Fort d’une solide expérience en compétition avec notamment une dizaine d’années aux côté de Jack Bégaud, Jean-Michel Grimal connait bien le staff France puisqu’il y officiait depuis 2011 comme maréchal-ferrant. Ses échéances pour 2019 se situent mi-août avec le championnat d’Europe seniors à Euston Park en Grande-Bretagne, et le Mondial des Jeunes le 19 septembre près de Pise en Italie, deux courses au profil plat où la vitesse sera de rigueur. Pour ces échéances les présélections se feront sur les CEI de Castelsagrat (82) du 8 au 10 juin, et Compiègne (60) la semaine suivante.

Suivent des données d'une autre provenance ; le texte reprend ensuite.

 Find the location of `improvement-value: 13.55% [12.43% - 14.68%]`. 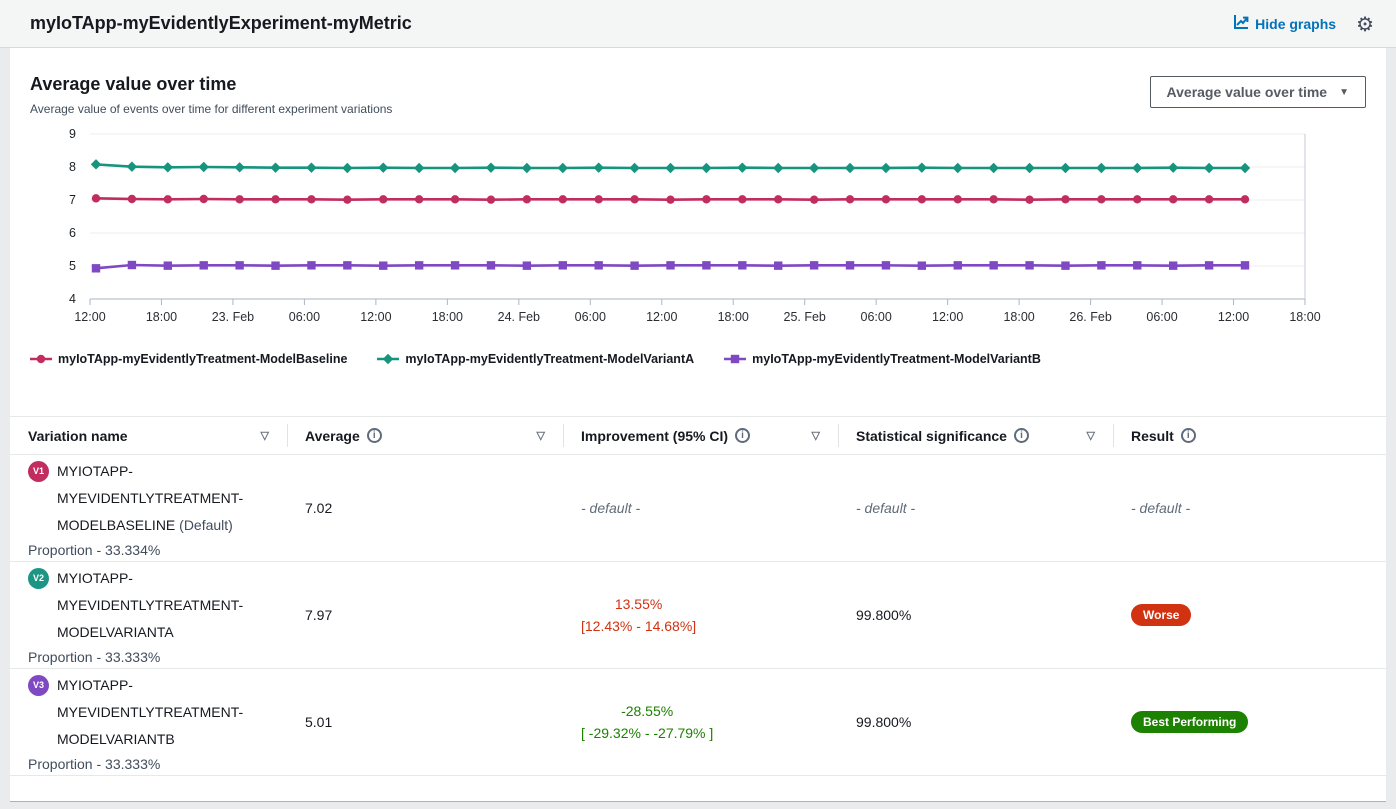

improvement-value: 13.55% [12.43% - 14.68%] is located at coordinates (639, 615).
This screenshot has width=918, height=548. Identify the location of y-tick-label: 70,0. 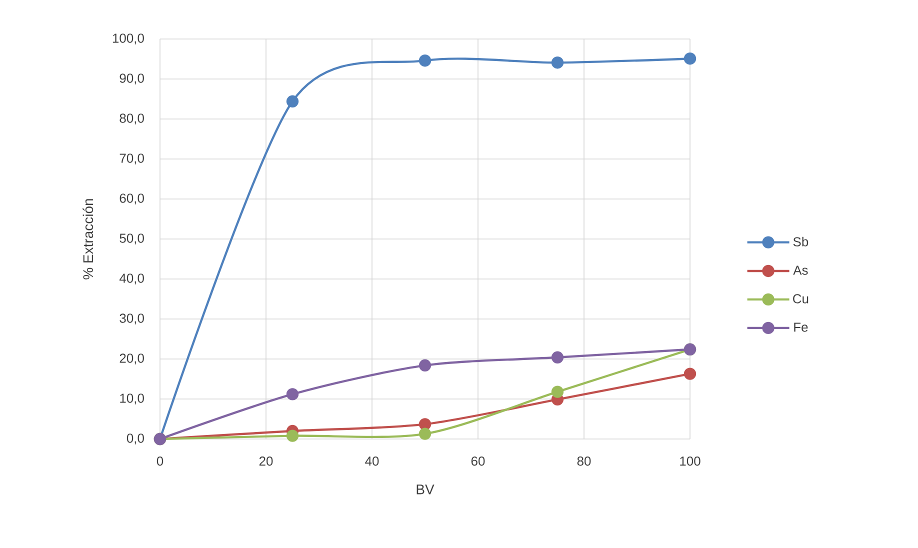
(132, 159).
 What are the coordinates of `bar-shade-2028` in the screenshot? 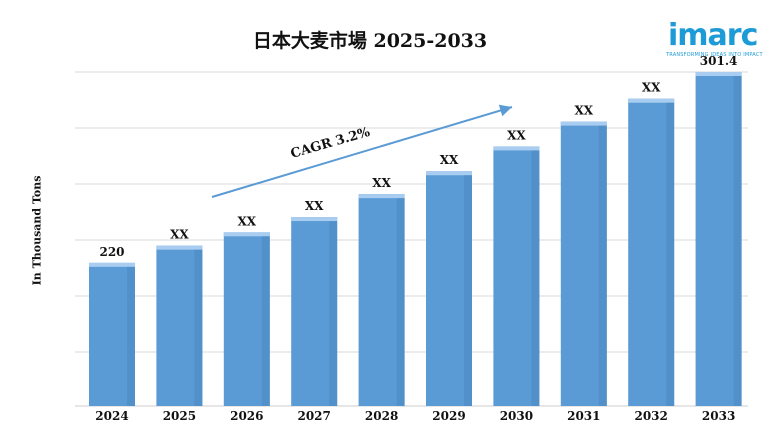 It's located at (400, 302).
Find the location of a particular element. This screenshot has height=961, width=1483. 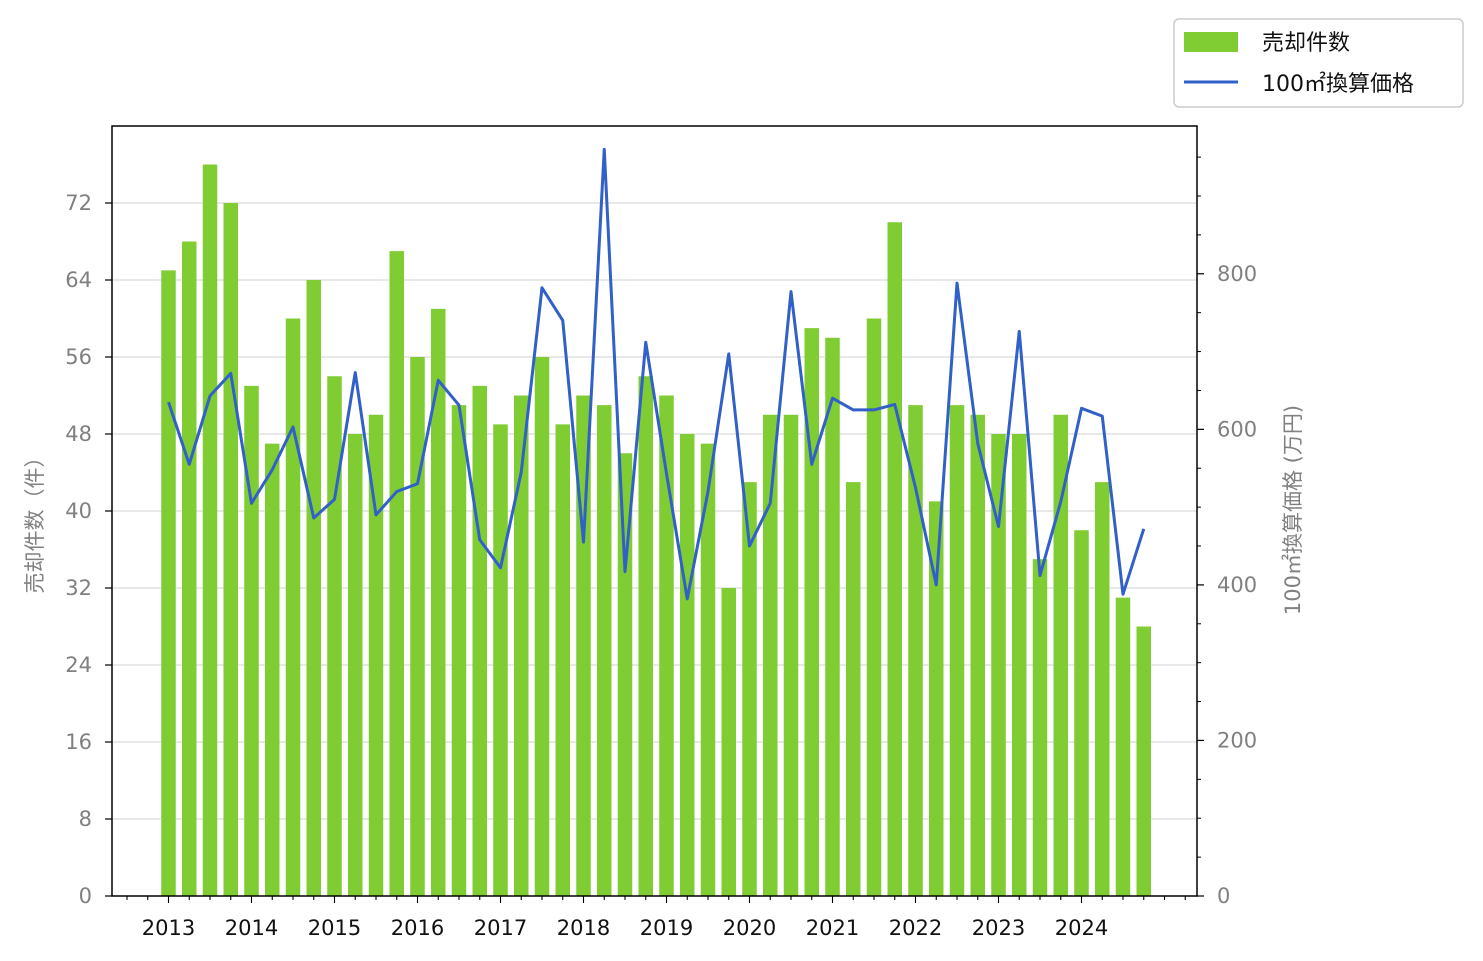

left-tick-label: 64 is located at coordinates (78, 280).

Des stages de regroupements des présélectionnés seront alors programmés, mais face à un calendrier serré, et Jean-Michel Grimal a déjà donné des axes de travail aux candidats Equipe de France : J’ai fait un regroupement à Boulogne le 15 janvier des cavaliers ayant des bonnes performances  en 2018 pour leur dire que les portes de l’Equipe de France étaient ouvertes à tous. J’ai eu des bonnes réactions, j’ai senti une bonne motivation pour garder des chevaux pour courir en Equipe de France. Une vingtaine sont venus sur les vingt-sept convoqués et d’autres m’ont appelé. Je leur ai expliqué que je voulais changer de stratégie, en prenant des départs plus vite pour ne pas avoir à faire de déboulés en fin de course, c’est ça qui ruine les articulations ! Pour cela il faut changer les méthodes d’entrainement et comme on a un peu de temps avant les course de présélection, je leur ai demandé de tester ce schéma sur un CEI *ou ** d’ici là." 

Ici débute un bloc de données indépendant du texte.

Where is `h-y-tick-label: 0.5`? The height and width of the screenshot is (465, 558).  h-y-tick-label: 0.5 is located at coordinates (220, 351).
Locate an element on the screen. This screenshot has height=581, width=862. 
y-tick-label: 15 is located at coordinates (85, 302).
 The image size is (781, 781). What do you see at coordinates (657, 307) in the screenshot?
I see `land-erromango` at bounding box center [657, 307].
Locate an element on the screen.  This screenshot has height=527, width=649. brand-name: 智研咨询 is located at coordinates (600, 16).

Pour les Jeunes, Jean-Michel Grimal a prévu le même type de regroupement le 13 février avec un potentiel d’une trentaine de cavaliers. Basé à Artagnan (65) où il est éleveur, il n’a pas peur des déplacements et dispose de 60 jours de vacation pour accomplir sa mission au sein du staff endurance chapeauté à la DTN fédérale par Martin Denisot.